Bu ana gelene kadarki süre içinde, genelde göğüs eti kullanılmasına rağmen daha yağlı ve yumuşak olduğu için tercih ettiğim tavuk butlarının kemiklerinden sıyrılmış ve hiç dağıtılmamış etlerini iyice döverek incelttim. İçe gelecek yüzeylerine kendi tercihim olarak toz karabiber yerine tane karabiberleri ve tuzu döktüm. Çekilmemiş karabiberleri içki tercihim votka ve bira olduğu için kullandım. Eğer roze şarap olsaydı daha az miktarda ve toz karabiber kullanırdım. Sonra, içlerine tereyağı parçacıkları ve dilim kaşar koyup uçları kapalı bohça şeklinde beklemeye bıraktım.

Eggs Florentine için önceden hafifçe haşlayıp sularını sıktığım ıspanakları, tereyağında ölümün eşiğine getirdiğim soğanlar ve yağı daha ısıtmaya başlamadan içine attığım bir iki dış sarımsakla buluşturdum. Karabiber, tuz ekleyip kavurmaya başladım.
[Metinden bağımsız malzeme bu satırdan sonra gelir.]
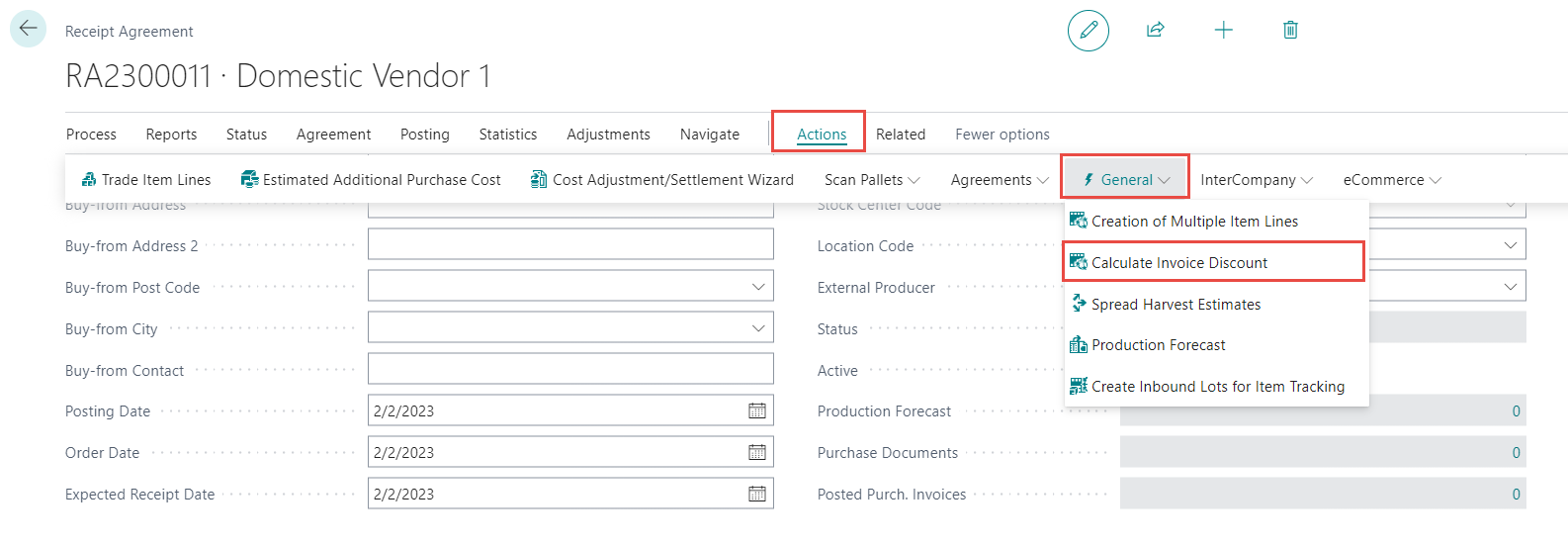
Task: Open calendar picker for Order Date
Action: coord(757,452)
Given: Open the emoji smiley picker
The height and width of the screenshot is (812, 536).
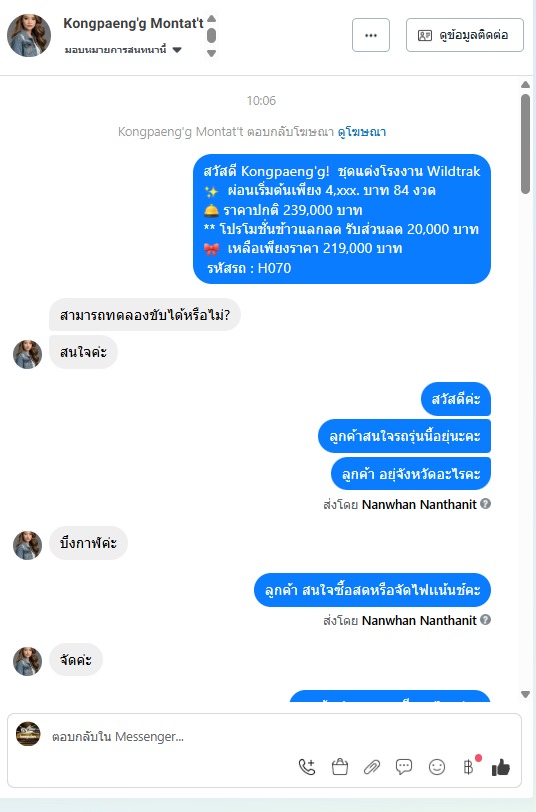Looking at the screenshot, I should pyautogui.click(x=437, y=767).
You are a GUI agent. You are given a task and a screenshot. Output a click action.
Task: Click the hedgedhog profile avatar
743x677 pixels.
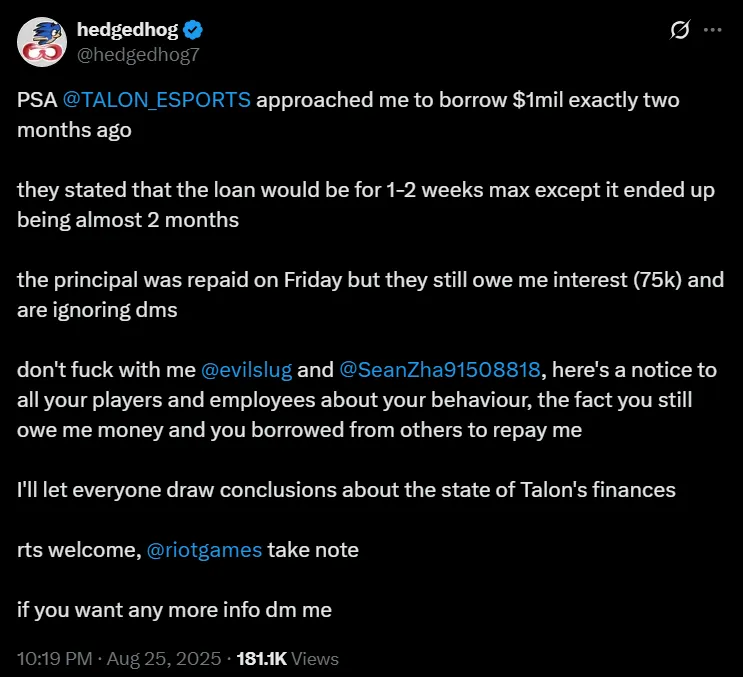click(41, 41)
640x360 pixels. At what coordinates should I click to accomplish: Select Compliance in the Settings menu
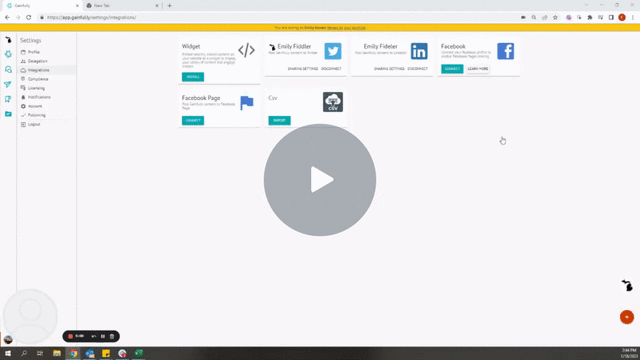pos(38,79)
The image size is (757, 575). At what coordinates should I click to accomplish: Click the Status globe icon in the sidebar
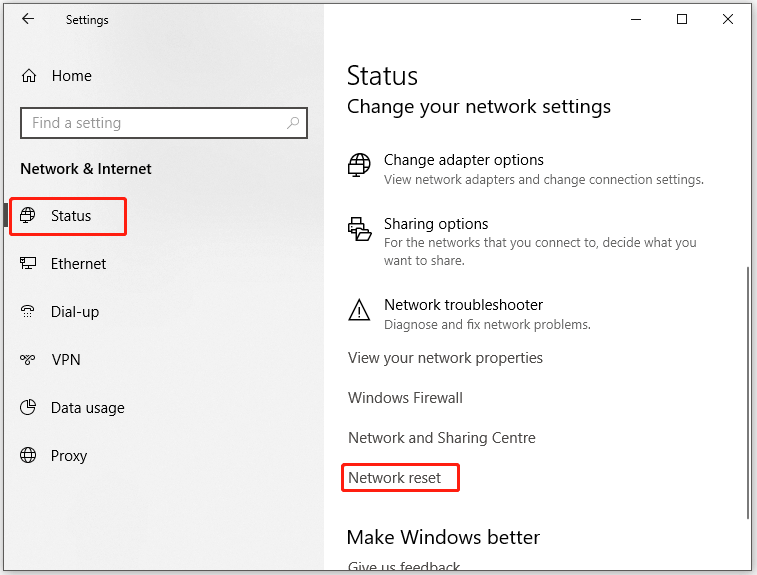click(28, 215)
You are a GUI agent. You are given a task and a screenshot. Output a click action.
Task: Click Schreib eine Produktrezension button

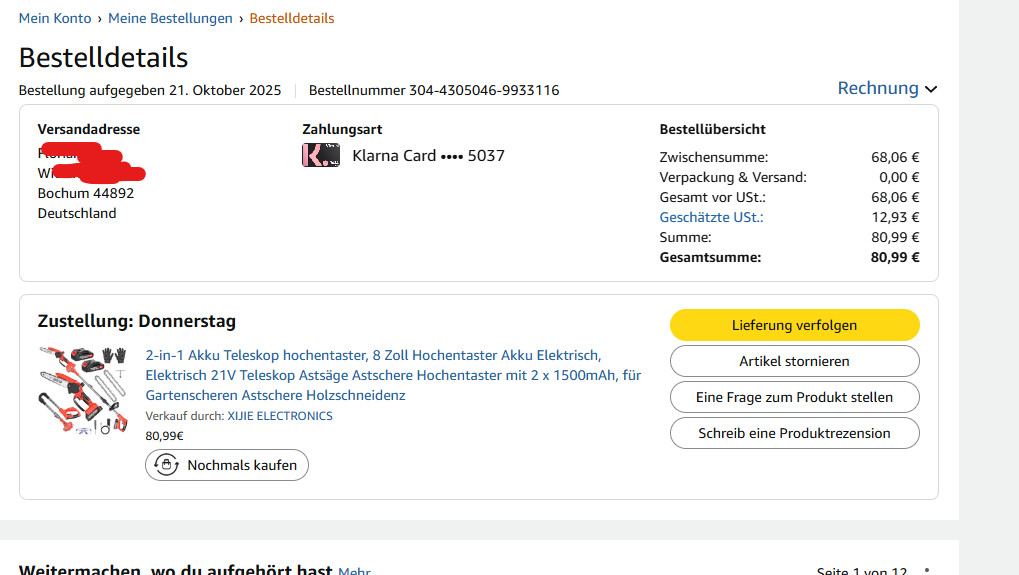[794, 433]
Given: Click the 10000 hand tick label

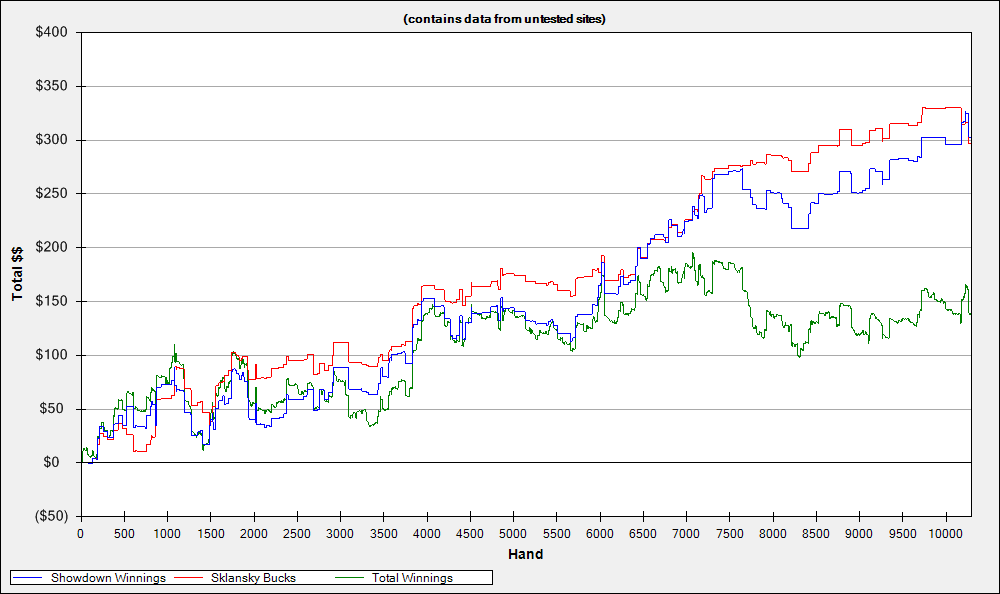Looking at the screenshot, I should pos(946,534).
Bu esnada, bir kızartma kabında ısınmakta olan sıvı yağ kıvama geldiği için, iki uçlarını kapatarak bohça yaptığım etleri önce una, sonra yumurta sarısına, sonra etimekleri döverek elde ettiğim ''galeta'' ununa bulayıp kızgın yağın içinde sıklıkla çevirerek, klasik cümleyi hemen kurayım "altın sarısı bir renk" alana kadar kızartım.

Dışarıda, erik ağacının dibindeki masanın kenarında, soğuğa meydan okuyan bir başkaldırının fuşya çiçeği gecenin yakışıklı lacivertine uyurken usul usul; '' bir ışık vardı / ben ona bakıyordum./ O ışık sallanıyor sanıyordum./ Oysa hemen anladım, Ki ben kımıldanıyordum./'' halindeyken, kavrulmakta olan ama suyunu kaybetmeyen ıspanaklar son aşamaya yaklaştığı için Hindistan cevizi ilave ettim. Az miktarda!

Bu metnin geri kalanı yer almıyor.